Beitrag von Ackerwinde »

Hallo, ich kann dich sehr gut verstehen. Bei meinem mittleren wurde erst mit 4 festgestellt, das er schwerhörig ist und bei meinem Großen mit 7 Jahren. Ich war erst mal sprachlos, da der Arzt es mir voll vor dem Latz geknallt hat. Aber ich kann dich beruhigen, es wird besser. Man wächst da rein. Und wie schon geschrieben wurde, kommen die Kinder wirklich gut damit klar. ( Meistens besser als die Eltern). Die Hörgeräte sind mittlerweile auch wirklich gut, auch bei hochgradig Schwerhörigen.
Ich hatte anfangs Bedenken, werden sie gehänselt oder im Kiga\ Schule ausgegrenzt? Aber die anderen Kinder waren sehr neugierig und wollten alles über die Höries wissen. Meine Jungs sind überall voll integriert, sei es im Sportverein oder Schule.
Zu deiner Frage wegen der Gebärdensprache. Ich denke es ist schon Sinnvoll sie zu lernen. Grade in Situationen, wo die Kinder ihre Hörgeräte nicht tragen können oder es sehr laut ist, hilft es ungemein sich auf diese Weise zu verständigen.

[Gesammelte Daten]
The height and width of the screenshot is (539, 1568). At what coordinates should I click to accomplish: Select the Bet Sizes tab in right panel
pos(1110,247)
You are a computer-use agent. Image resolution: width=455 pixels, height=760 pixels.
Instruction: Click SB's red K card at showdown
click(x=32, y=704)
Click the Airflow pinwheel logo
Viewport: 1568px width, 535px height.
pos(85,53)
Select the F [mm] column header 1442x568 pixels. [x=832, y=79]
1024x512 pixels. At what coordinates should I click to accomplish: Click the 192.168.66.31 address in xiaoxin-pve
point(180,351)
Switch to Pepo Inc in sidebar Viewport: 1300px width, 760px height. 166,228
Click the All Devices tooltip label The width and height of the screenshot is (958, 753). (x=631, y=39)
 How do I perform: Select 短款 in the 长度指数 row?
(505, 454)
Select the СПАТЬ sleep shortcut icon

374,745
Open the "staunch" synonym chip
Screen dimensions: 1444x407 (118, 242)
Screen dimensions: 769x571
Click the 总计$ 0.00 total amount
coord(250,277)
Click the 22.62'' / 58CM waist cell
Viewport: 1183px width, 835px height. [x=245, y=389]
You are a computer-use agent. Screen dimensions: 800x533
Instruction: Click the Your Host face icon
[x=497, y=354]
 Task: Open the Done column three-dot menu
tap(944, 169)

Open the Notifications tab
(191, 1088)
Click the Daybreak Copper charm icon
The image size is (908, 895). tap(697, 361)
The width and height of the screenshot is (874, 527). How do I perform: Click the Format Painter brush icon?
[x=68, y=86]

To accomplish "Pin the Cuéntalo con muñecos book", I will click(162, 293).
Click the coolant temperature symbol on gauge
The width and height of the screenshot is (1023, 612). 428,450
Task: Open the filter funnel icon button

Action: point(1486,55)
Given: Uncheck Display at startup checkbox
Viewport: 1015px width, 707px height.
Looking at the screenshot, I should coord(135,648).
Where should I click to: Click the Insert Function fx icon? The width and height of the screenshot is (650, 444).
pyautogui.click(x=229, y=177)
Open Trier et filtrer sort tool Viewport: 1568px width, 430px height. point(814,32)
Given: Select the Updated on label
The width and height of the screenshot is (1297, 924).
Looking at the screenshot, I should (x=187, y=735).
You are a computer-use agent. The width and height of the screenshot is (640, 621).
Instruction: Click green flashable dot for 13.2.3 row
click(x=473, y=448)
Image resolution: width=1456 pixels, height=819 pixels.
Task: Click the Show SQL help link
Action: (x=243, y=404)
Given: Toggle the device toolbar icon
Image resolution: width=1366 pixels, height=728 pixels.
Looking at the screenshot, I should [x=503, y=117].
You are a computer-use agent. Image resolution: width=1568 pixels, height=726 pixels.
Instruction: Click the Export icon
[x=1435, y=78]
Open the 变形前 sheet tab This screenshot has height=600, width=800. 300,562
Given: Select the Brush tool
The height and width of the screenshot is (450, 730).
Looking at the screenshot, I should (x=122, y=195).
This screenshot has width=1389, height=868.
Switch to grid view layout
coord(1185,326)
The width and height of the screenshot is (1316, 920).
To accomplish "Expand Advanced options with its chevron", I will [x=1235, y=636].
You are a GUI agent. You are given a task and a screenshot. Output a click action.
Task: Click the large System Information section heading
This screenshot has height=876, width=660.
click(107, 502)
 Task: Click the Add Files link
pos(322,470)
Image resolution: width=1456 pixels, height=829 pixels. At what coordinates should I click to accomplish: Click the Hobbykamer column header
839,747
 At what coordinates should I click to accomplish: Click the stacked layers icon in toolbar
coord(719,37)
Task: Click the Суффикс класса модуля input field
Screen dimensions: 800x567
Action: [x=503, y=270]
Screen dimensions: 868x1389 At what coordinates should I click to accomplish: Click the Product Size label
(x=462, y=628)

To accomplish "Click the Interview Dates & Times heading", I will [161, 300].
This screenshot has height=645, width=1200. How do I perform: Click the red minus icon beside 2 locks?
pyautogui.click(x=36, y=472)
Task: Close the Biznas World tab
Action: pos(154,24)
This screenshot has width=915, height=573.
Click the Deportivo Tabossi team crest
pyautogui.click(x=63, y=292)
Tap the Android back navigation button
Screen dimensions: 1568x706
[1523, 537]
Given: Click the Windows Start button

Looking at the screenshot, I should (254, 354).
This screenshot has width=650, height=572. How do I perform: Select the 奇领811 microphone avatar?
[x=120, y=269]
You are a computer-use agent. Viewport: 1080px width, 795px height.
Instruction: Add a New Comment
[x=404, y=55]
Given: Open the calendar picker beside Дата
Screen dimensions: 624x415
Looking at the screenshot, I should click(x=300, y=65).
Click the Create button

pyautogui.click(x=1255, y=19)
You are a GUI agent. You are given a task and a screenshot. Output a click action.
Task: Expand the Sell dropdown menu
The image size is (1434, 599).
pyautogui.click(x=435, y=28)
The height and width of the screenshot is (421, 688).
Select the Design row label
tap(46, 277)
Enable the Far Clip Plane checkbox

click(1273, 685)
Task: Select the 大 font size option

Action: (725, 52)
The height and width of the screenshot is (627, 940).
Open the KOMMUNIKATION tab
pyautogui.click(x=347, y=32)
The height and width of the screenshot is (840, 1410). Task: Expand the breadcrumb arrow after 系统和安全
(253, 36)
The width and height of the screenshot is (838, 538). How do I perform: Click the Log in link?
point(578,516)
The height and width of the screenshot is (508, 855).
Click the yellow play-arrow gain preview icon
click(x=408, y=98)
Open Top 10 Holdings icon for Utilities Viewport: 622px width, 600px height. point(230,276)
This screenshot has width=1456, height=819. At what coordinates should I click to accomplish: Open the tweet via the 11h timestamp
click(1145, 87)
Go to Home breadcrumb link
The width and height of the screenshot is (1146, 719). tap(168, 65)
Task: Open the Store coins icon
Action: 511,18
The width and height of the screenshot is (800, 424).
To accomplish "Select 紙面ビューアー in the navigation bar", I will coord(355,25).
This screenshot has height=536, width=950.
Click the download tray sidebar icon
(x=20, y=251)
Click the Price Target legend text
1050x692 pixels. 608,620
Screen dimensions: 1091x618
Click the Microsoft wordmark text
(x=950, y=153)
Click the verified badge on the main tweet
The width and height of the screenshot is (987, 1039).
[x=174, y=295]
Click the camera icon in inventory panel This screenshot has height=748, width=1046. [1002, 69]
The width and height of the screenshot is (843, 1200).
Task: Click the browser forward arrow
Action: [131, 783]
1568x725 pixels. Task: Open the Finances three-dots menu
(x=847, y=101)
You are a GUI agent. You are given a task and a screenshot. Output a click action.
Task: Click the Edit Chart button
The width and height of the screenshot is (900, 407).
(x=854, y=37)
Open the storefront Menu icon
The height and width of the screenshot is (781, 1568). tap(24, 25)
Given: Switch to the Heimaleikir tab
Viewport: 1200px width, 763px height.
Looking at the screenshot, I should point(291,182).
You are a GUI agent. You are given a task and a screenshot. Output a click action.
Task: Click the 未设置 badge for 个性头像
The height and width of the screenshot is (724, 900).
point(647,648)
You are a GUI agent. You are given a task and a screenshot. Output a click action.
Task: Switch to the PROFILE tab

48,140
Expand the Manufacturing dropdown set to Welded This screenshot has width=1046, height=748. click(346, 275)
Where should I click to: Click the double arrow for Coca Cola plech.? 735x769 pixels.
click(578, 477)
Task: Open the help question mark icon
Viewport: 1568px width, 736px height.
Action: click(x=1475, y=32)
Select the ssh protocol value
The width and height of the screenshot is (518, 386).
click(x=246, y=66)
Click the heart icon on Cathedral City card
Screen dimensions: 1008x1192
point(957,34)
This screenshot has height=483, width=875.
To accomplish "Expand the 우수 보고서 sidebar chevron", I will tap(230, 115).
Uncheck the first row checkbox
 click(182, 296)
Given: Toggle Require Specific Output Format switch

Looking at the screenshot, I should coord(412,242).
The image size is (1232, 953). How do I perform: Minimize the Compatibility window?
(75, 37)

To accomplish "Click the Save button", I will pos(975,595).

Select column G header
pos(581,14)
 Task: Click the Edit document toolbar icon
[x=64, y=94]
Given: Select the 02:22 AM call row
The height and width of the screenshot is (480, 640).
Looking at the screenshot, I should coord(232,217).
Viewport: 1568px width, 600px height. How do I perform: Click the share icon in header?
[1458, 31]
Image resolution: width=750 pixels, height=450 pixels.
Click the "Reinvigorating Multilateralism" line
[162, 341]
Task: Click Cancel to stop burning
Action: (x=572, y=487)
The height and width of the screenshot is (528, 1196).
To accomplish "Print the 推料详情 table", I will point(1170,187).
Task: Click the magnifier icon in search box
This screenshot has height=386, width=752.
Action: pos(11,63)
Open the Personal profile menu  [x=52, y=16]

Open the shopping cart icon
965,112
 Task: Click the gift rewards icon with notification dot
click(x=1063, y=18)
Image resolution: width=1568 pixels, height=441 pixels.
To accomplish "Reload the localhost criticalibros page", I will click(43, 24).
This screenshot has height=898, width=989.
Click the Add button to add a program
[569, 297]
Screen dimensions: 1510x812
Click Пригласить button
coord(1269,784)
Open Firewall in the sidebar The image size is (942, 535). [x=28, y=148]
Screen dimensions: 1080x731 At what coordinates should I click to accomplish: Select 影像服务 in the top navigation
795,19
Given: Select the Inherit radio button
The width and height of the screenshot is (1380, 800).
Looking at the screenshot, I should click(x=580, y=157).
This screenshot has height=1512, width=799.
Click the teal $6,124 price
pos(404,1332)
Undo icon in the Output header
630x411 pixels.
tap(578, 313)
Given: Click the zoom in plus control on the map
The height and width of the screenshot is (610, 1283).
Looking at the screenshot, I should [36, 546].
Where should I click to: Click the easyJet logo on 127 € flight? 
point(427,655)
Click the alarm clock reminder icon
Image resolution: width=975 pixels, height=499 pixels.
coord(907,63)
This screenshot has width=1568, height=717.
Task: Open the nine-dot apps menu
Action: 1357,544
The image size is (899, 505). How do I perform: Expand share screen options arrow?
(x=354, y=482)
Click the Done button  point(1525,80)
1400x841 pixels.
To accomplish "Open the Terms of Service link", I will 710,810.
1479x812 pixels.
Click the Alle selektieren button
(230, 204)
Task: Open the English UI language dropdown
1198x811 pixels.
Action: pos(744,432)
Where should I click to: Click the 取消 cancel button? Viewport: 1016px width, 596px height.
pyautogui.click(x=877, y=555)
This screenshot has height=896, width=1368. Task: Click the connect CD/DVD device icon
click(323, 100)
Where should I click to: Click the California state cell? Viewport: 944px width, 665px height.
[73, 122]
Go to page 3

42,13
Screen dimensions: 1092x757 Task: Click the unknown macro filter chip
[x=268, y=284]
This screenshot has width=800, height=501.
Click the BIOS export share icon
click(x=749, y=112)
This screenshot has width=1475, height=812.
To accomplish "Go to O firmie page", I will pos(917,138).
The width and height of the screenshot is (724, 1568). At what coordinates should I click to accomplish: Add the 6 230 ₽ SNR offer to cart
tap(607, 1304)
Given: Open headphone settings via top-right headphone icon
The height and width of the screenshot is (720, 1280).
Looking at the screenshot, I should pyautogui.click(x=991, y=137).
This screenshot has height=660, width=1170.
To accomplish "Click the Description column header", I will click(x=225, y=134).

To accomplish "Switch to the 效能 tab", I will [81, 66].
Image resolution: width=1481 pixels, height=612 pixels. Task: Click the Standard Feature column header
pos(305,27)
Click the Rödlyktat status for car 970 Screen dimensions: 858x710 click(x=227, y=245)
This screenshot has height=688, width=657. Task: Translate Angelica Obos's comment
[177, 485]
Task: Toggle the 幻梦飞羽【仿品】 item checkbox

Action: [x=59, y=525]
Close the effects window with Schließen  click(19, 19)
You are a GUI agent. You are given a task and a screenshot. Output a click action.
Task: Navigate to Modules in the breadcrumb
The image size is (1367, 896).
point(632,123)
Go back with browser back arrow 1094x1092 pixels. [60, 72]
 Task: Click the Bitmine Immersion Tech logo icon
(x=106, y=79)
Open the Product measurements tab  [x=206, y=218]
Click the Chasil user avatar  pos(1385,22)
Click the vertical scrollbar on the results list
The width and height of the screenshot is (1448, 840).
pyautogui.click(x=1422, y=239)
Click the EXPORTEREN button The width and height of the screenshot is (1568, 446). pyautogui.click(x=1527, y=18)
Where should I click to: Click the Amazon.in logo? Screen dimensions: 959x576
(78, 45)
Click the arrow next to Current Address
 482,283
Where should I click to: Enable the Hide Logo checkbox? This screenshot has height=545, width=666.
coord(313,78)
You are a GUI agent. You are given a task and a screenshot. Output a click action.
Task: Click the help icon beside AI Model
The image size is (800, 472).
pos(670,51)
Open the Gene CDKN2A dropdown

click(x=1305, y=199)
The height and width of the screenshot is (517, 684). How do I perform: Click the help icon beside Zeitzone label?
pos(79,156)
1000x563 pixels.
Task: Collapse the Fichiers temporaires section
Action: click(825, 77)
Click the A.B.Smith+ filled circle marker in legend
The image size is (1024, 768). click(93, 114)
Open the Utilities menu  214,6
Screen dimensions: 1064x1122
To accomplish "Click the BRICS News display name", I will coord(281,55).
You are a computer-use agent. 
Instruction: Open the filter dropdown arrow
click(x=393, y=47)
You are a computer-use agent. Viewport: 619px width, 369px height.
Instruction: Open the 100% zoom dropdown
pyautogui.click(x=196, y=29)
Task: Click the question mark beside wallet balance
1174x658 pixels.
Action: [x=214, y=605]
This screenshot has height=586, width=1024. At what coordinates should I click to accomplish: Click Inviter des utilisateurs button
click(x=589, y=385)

• **AUFGABENLISTE**
(A) Beantworten Sie anhand des Forumsbeitrags über schwerhörige Kinder:
(i) Mit wie vielen Jahren wurde beim mittleren Kind die Schwerhörigkeit festgestellt?
(ii) Wie reagierten die anderen Kinder auf die Hörgeräte?
(iii) In welchen Situationen hilft die Gebärdensprache laut dem Forumsbeitrag besonders?
(B) Tippen Sie aus dem Forumsbeitrag den Abschnitt ab, der mit „Ich hatte anfangs“ beginnt und bis einschließlich „Weise zu verständigen.“ reicht.
Die Auflistung hat keinen Bezug zum Forumsbeitrag.

• **ANTWORTEN**
(A)
(i) Mit 4 Jahren.
(ii) Sie waren sehr neugierig und wollten alles über die Hörgeräte wissen.
(iii) Wenn die Kinder ihre Hörgeräte nicht tragen können oder wenn es sehr laut ist.

(B)
Ich hatte anfangs Bedenken, werden sie gehänselt oder im Kiga\ Schule ausgegrenzt? Aber die anderen Kinder waren sehr neugierig und wollten alles über die Höries wissen. Meine Jungs sind überall voll integriert, sei es im Sportverein oder Schule.
Zu deiner Frage wegen der Gebärdensprache. Ich denke es ist schon Sinnvoll sie zu lernen. Grade in Situationen, wo die Kinder ihre Hörgeräte nicht tragen können oder es sehr laut ist, hilft es ungemein sich auf diese Weise zu verständigen.